From the entries below, output the line with "Blog (408, 162)" and each following line up to and including the line with "[分享至 Facebook] (716, 1021)", exactly as written.

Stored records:

[Start of Attachment]

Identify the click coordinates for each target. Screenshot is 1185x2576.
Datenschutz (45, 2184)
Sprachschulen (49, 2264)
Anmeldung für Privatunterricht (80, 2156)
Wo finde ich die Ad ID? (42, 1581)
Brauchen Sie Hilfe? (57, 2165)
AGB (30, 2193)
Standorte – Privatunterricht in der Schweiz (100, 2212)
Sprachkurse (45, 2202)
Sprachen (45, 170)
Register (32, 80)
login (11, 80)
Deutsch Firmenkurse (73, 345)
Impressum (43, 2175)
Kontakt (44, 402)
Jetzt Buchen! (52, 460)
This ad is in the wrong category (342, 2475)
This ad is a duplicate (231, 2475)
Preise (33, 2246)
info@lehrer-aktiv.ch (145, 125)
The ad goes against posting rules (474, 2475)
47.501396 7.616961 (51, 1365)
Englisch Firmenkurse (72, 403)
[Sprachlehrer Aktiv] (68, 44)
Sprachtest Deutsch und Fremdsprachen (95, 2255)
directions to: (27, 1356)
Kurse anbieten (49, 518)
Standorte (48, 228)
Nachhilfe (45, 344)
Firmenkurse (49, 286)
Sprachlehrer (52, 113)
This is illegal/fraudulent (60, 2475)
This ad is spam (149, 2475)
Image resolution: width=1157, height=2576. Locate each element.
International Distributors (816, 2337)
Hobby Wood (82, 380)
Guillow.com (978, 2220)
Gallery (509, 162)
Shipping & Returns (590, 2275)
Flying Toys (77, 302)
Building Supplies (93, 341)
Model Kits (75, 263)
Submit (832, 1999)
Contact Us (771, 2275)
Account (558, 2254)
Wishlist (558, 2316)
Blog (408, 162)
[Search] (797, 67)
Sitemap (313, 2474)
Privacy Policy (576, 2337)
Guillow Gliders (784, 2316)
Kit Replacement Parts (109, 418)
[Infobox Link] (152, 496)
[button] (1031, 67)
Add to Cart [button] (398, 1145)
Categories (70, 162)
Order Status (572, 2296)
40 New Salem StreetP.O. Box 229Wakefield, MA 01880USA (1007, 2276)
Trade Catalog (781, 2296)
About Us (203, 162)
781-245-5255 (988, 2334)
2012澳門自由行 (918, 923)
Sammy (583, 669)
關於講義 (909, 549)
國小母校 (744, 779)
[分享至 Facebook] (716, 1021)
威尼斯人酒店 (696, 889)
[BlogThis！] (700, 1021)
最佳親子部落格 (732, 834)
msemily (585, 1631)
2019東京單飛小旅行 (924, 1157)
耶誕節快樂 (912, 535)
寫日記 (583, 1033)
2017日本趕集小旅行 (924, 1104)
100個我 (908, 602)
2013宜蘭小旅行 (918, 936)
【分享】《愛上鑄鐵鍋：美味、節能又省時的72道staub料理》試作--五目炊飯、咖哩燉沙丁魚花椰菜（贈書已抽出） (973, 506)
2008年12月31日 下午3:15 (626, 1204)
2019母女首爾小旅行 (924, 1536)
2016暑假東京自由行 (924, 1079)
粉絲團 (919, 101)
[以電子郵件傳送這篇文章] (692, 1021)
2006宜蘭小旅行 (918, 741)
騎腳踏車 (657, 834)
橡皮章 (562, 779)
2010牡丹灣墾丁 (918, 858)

[End of Attachment]

ANSWER ▸
Blog (408, 162)
[Search] (797, 67)
Sitemap (313, 2474)
Privacy Policy (576, 2337)
Guillow Gliders (784, 2316)
Kit Replacement Parts (109, 418)
[Infobox Link] (152, 496)
[button] (1031, 67)
Add to Cart [button] (398, 1145)
Categories (70, 162)
Order Status (572, 2296)
40 New Salem StreetP.O. Box 229Wakefield, MA 01880USA (1007, 2276)
Trade Catalog (781, 2296)
About Us (203, 162)
781-245-5255 (988, 2334)
2012澳門自由行 (918, 923)
Sammy (583, 669)
關於講義 (909, 549)
國小母校 (744, 779)
[分享至 Facebook] (716, 1021)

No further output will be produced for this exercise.